— Start of Input material —
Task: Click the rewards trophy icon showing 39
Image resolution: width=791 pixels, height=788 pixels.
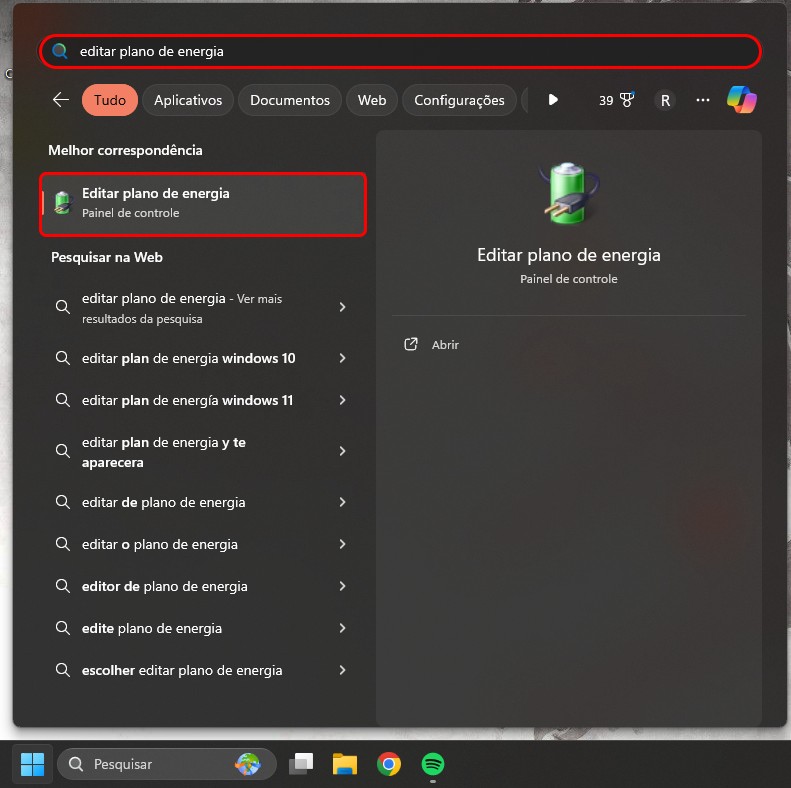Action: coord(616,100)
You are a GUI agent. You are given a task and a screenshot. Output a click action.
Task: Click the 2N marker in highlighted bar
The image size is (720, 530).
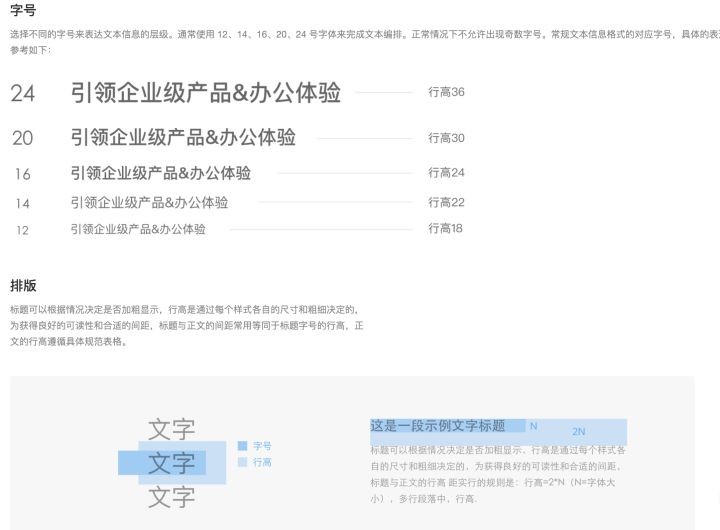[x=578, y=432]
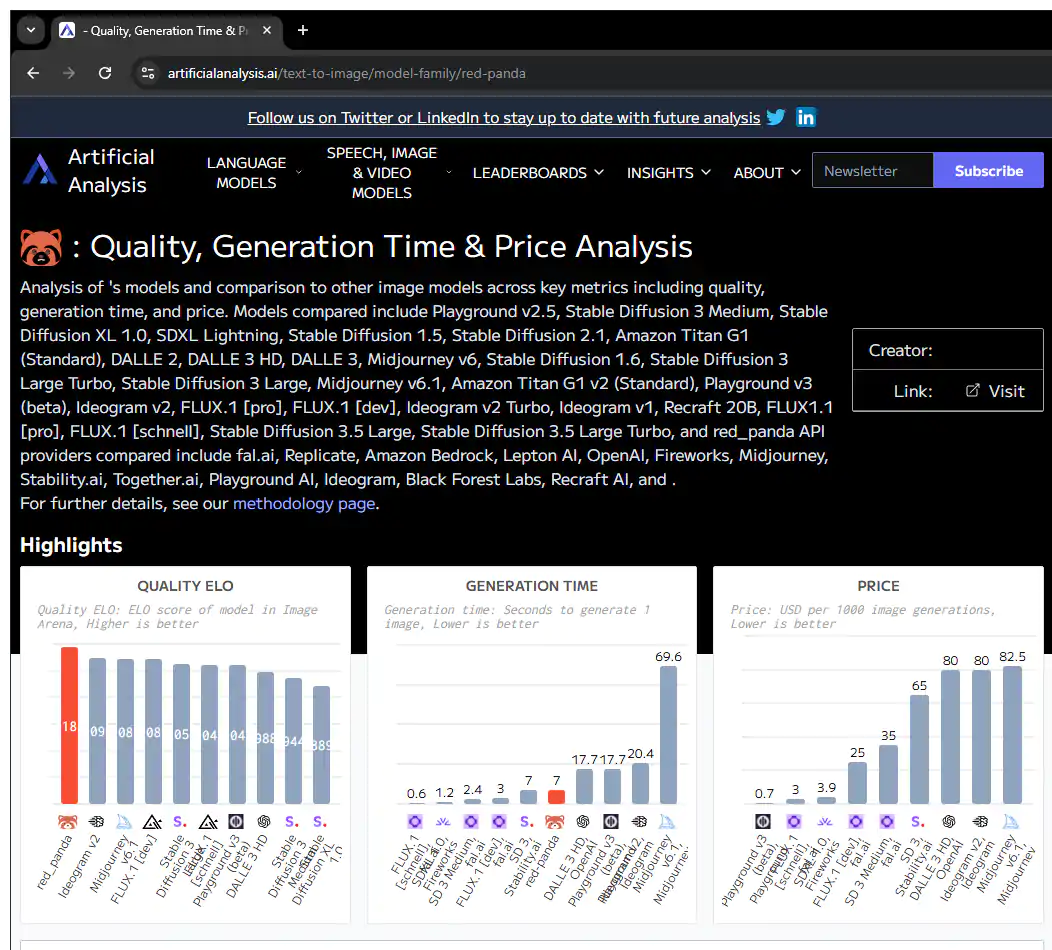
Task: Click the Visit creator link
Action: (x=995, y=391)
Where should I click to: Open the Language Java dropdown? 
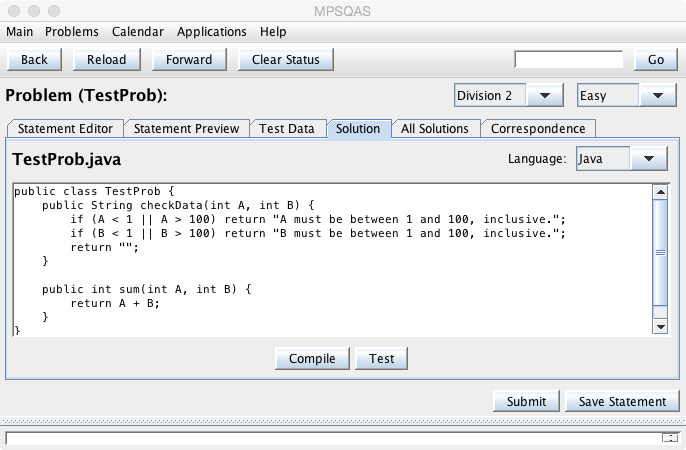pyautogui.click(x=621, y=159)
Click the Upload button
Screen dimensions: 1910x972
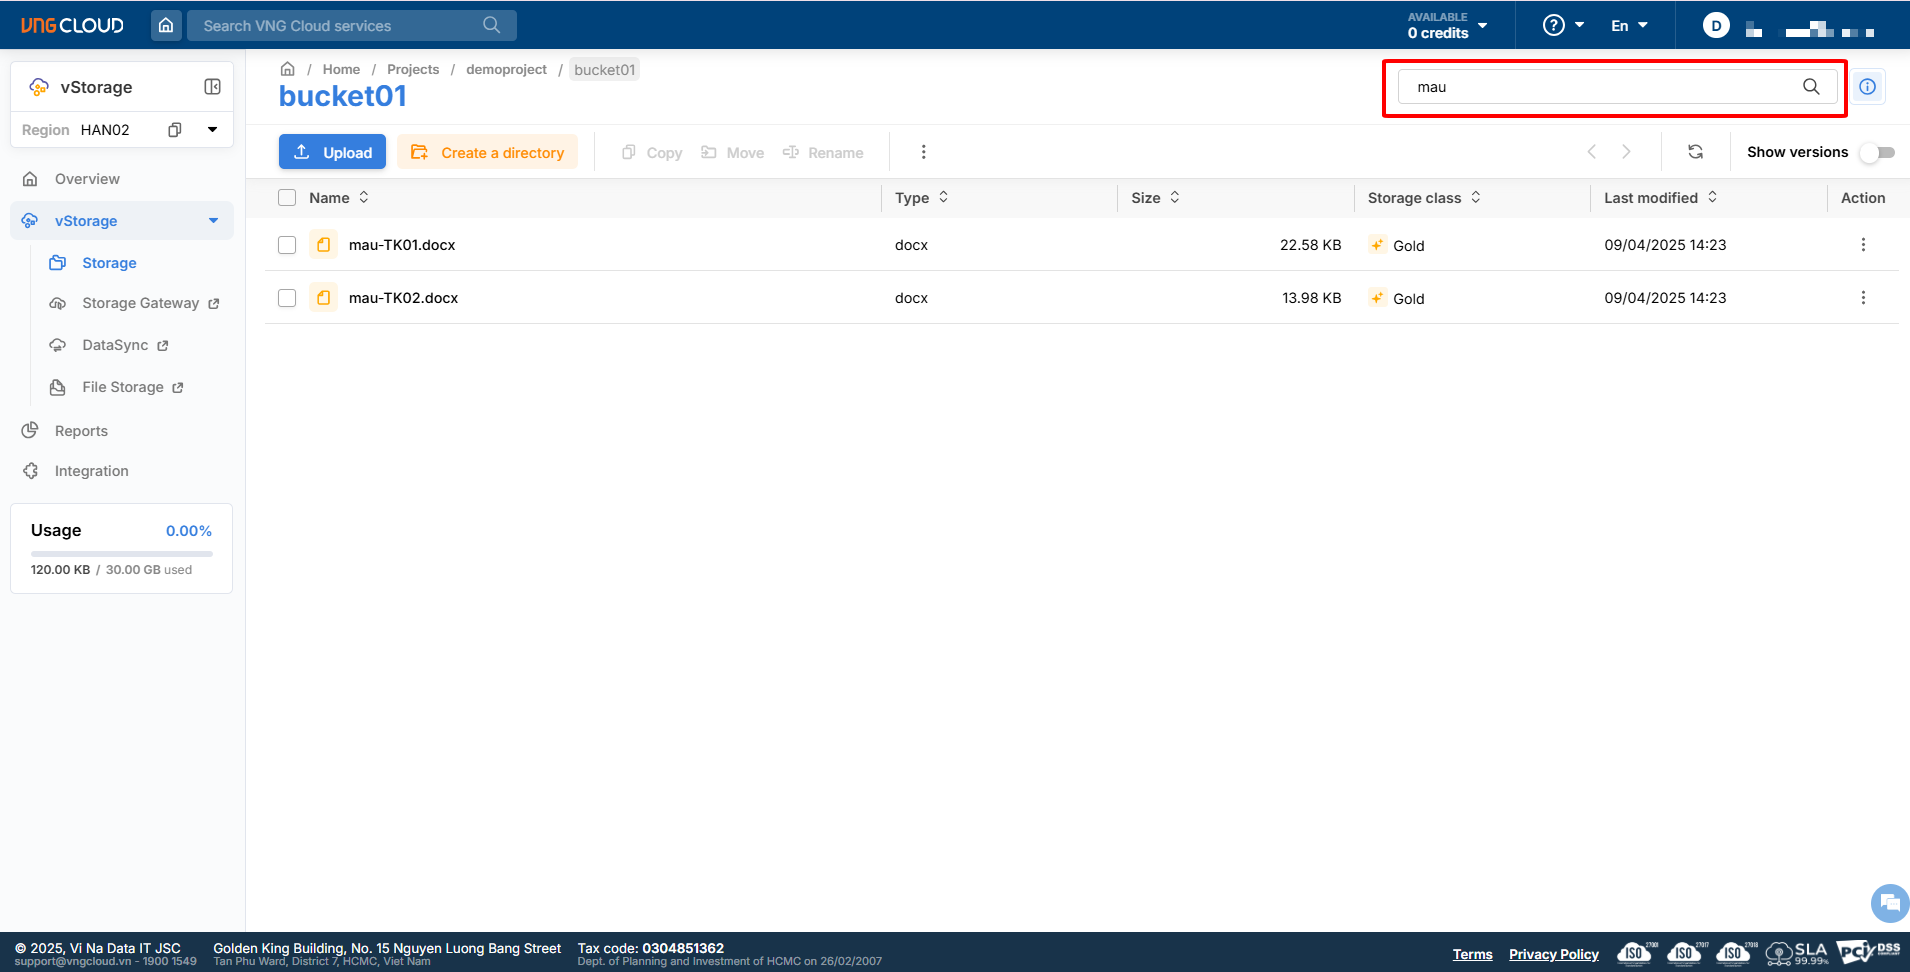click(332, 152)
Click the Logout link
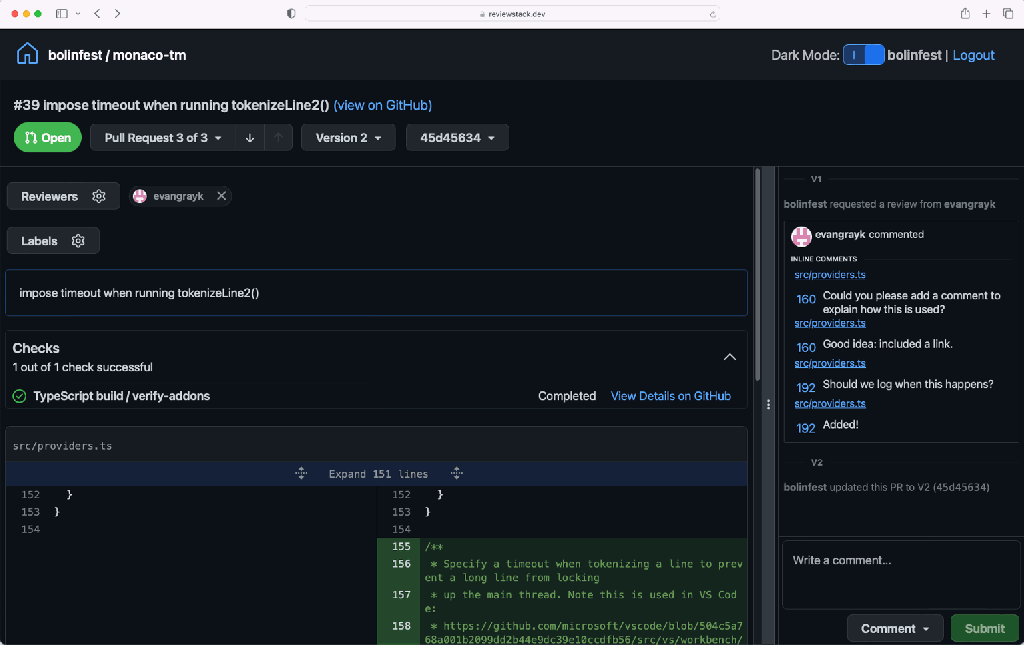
— End of Input material —
Task requirements
Rewrite the records from the start through the line containing "Action: coord(616,100)", inclusive, with "trophy" replaced by "medal" and everything else unchanged. Leave the pictures out of your answer.

Exercise response
Task: Click the rewards medal icon showing 39
Image resolution: width=791 pixels, height=788 pixels.
Action: coord(616,100)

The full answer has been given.